--- START ---

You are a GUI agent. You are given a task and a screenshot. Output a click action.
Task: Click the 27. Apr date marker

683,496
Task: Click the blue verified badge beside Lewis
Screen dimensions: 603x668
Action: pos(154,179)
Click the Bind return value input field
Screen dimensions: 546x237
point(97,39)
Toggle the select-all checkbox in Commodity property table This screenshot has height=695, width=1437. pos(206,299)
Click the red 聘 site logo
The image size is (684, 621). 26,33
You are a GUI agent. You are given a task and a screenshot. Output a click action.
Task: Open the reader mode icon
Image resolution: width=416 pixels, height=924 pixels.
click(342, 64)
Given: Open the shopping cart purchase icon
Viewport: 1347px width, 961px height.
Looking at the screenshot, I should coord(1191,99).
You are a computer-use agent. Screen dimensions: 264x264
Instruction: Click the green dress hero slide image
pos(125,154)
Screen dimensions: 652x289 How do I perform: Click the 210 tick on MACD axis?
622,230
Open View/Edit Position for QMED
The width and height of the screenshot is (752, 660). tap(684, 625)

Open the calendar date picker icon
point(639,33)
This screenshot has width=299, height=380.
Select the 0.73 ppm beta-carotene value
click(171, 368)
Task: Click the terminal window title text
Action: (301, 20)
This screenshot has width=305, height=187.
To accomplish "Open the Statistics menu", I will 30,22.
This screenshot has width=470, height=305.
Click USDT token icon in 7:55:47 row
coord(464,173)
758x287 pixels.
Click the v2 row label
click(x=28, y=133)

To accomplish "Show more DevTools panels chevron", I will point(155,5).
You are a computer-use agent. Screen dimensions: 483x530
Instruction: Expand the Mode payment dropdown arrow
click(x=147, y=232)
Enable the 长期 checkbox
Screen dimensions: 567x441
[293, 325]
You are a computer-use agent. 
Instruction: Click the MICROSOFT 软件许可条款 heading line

--- END ---

— ASSIGNMENT —
Return, in full, every line of these entries that holds "accomplish".

— ANSWER TO THE PROBLEM —
To accomplish "Open the Statistics menu", I will 30,22.
To accomplish "Show more DevTools panels chevron", I will point(155,5).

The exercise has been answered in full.